The Kohl’s Shopping Trip
(Thanks to Bro. Bruce Scott, who sent it to Bro. Chuck Jacobs, who sent it to us.)
Clutching their Kohl’s shopping bags, Ellen and Kay woefully gazed down at a dead cat in the mall parking lot. Obviously a recent hit…no flies, no smell. “What business could that poor kitty have had here?” murmured Ellen.
“Come on, Ellen, let’s just go…”
But Ellen had already grabbed her shopping bag and was explaining, “I’ll just put my things in your bag, and then I’ll use this tissue.”
She dumped her purchases into Kay’s bag and then used the tissue paper to cradle and lower the former feline into her own Kohl’s bag and cover it. They continued the short trek to the car in silence, stashing their goods in the trunk.
But it occurred to both of them that if they left Ellen’s burial bag in the trunk, warmed by the Texas sunshine while they ate, Kay’s Lumina would soon lose that new-car smell. They decided to leave the bag on top of the trunk, and they headed over to K & W Cafeteria.
After they went through the serving line and they sat down at a window table. They had a view of Kay’s Chevy with the Kohl’s bag still on the trunk.
But not for long! As they ate, they noticed a woman in a red gingham shirt stroll by their car. She looked quickly this way and that, and then took the Kohl’s bag without breaking stride. She quickly walked out of their line of vision Kay and Ellen shot each other a wide-eyed look of amazement.
It all happened so fast that neither of them could think how to respond.
“Can you imagine?” finally sputtered Ellen.
“The nerve of that woman!” Kay sympathized with Ellen, but inwardly a laugh was building as she thought about the grand surprise awaiting the female thief.
Just when she thought she’d have to giggle into her napkin, she noticed Ellen’s eyes freeze in the direction of the serving line. Following her gaze, Kay recognized the woman in the red gingham shirt with The Kohl’s bag hanging from her arm.
She was brazenly pushing her tray toward the cashier. Helplessly they watched the scene unfold.
After leaving the register, the woman settled at a table across from theirs, put the bag on an empty chair and began to eat.
After a few bites of baked whitefish and green beans, she casually lifted the bag into her lap to survey her treasure. Looking from side to side, but not far enough to notice her rapt audience three tables over, she pulled out the tissue paper and peered into the bag.
Her eyes widened, and she began to make a sort of gasping noise. The noise grew.
The bag slid from her lap as she sank to the floor, wheezing and clutching her upper chest. The beverage cart attendant quickly recognized a customer in trouble and sent the busboy to call 911, while she administered the Heimlich maneuver.

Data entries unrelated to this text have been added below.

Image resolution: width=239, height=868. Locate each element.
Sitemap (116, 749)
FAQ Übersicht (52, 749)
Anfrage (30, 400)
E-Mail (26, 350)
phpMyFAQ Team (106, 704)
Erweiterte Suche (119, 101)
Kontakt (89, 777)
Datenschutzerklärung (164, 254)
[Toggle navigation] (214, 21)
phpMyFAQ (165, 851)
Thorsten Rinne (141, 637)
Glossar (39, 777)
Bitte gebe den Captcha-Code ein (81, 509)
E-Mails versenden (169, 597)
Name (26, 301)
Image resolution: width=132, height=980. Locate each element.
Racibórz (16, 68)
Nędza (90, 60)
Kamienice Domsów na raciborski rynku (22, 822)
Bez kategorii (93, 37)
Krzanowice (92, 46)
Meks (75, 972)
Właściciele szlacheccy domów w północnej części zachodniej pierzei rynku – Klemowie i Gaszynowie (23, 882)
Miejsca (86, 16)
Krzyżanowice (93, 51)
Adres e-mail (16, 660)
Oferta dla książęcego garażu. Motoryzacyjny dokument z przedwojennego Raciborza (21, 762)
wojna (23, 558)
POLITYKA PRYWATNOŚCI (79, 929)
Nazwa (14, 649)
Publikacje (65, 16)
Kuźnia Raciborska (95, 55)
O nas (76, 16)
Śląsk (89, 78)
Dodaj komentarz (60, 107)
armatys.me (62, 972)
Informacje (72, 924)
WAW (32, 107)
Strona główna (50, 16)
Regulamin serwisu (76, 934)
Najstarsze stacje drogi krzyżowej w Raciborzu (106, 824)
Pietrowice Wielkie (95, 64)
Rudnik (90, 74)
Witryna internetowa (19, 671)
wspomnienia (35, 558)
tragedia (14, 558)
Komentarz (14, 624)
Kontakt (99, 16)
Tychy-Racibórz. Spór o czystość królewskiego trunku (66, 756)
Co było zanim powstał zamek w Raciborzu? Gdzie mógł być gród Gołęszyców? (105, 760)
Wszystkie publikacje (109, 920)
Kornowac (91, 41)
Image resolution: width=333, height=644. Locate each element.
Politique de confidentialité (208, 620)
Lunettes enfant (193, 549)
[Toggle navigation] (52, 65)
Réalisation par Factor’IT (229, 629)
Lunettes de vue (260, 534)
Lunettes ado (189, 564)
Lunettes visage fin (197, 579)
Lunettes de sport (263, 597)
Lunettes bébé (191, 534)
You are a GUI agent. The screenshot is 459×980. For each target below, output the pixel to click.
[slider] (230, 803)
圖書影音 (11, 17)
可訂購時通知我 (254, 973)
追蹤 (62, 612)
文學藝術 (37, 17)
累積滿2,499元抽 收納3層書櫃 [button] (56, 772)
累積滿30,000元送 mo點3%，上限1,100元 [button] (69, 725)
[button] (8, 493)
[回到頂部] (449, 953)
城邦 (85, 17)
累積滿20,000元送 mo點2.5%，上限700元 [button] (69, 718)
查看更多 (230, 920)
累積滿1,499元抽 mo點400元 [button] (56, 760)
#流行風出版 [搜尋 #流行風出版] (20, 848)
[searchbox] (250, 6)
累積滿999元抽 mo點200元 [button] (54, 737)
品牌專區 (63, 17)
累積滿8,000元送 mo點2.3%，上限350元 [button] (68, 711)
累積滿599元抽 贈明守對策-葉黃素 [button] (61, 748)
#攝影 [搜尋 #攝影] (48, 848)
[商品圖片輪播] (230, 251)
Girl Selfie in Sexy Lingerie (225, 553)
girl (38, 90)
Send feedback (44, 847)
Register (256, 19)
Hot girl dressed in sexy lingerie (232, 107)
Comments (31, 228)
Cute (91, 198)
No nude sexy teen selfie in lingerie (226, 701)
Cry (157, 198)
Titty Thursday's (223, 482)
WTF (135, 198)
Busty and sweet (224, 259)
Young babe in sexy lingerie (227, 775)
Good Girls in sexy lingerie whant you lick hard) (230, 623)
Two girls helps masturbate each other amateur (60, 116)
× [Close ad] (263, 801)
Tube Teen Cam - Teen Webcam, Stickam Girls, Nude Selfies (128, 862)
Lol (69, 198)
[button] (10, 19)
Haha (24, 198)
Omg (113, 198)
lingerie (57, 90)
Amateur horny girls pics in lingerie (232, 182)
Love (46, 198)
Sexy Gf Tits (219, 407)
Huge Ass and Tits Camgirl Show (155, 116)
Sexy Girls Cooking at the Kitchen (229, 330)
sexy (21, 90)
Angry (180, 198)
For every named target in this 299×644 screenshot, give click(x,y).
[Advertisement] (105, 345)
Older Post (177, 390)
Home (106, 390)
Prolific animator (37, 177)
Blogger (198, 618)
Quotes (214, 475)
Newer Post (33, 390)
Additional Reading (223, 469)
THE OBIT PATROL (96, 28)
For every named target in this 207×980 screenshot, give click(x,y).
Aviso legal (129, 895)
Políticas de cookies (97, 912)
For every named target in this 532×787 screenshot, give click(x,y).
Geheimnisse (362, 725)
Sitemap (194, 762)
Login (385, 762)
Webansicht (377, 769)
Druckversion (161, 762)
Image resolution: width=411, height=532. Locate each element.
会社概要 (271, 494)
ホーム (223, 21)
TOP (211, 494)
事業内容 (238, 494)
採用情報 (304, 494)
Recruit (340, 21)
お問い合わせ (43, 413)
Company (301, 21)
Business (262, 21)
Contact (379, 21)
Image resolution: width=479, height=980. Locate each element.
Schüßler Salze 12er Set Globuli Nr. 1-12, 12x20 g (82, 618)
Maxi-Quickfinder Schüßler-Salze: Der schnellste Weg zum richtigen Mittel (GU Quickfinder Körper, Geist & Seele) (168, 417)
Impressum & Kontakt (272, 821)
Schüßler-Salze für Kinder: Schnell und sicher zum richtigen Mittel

A crowd quickly gathered that did not include Ellen and Kay, who remain riveted to their chairs for seven whole minutes until the ambulance arrived. In a matter of minutes, the woman with the red gingham shirt emerged from the crowd, still gasping, and securely strapped on a gurney.
Two well-trained EMS volunteers steered her to the waiting ambulance, while a third scooped up her belongings.
The last they saw of the distressed cat-burglar was as she disappeared behind the ambulance doors—the Kohl’s Bag perched on her stomach!!
God does take care of those who do bad things! (AND once in a while...He allows us to witness it!)
1 comment:
LOL. That is wonderful. I'll have to read it again when my Soup Kitchen arrives.
OK, OK, everything is wonderful after the part about finding the dead cat. That wasn't so wonderful. But it was necessary for the rest of the story to work.